Monday, July 22, 2013

DGCA draft guidelines aim at easing air travel for disabled passengers


DGCA draft guidelines aim at easing air travel for disabled passengers

Priyal Dave : Mumbai, Sun Jul 21 2013, 02:49 hrs

To cut down multiple medical clearances required by disabled passengers during air travel, Director General of Civil Aviation, in its new Civil Aviation Requirements (CAR), has suggested that airlines issue Frequent Travellers Medical Card (FREMEC). The card will be acceptable across airlines. DGCA has invited suggestions on CAR from the public by July 31.

The draft guidelines include appointment of a nodal and an appellate authority for grievance redressal, involvement of travel agents to ascertain needs of disabled passengers at the time of booking and standardisation of training of airline, airport and security staff.

The draft, however, is silent about the procedure of security check for disabled passengers. "It also does not have clear guidelines on the prosthetic devices, rendering this a grey area," said Suranjana Ghosh, a Mumbai-based media professional. The 37-year-old said on July 11, CISF personnel at Mumbai Airport asked her to remove her prosthesis completely, a demand that she found humiliating.

The draft, however, states that airport operator will be responsible for training security staff at the airport. It also mandates that airlines and operators sensitise their staff regarding disabled persons. The content and duration of the programme has to be in accordance with the guidelines issued by Department of Disability Affairs, Ministry of Social Justice and Empowerment.
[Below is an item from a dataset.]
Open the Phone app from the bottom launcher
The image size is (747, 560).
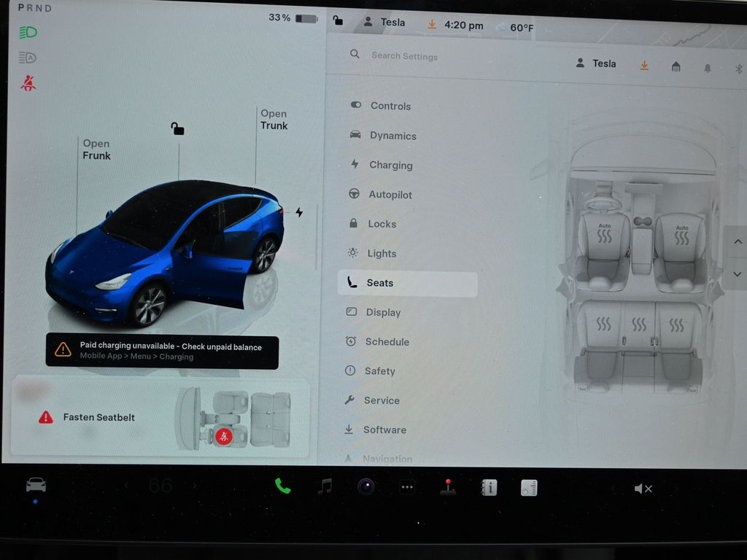pyautogui.click(x=282, y=487)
Operators are also required to provide specific training for personnel who directly assist such passengers.

To standardise the format of collecting information, airlines and travel agents will be required to provide Medical Information Form or Incapacitated Passenger Handling Advice.

Biji Eapan, national president of IATA Agents' Association of India, welcomed the involvement of travel agents in collecting information about disabled persons. "Internationally, travel agents are considered as consultants who are professionally trained to guide passengers in documentation. They should be qualified to also help disabled passengers."
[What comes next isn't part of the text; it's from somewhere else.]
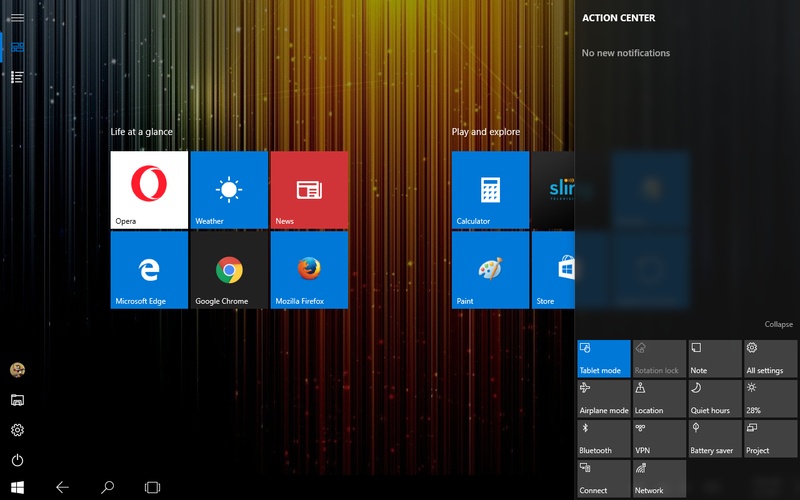The image size is (800, 500).
Task: Toggle Quiet hours on
Action: [x=715, y=399]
However, Iqbal Mulla, president Travel Agents Association of India, said, "DGCA places responsibility on travel agents but does not talk about extra remuneration for providing complementary services."

As per the draft, in case airlines refuse to carry disabled passengers, they have specify in writing the reason for doing so.

It also states new or refurbished aircraft should be fitted with special equipment to cater to needs of disabled passengers. Passengers are required to use wheelchairs as per specifications by Disabled Persons Transport Advisory Committee (DPTAC), UK, if they insist on using their own wheelchairs inside airport. They are expected to notify their travel needs at least 48 hours prior to the flight. However, in case of emergency, airlines are expected to cooperate with such passengers.

Airlines are required to provide on-board aisle wheelchairs, conforming to DPTAC, for embarkation and disembarkation.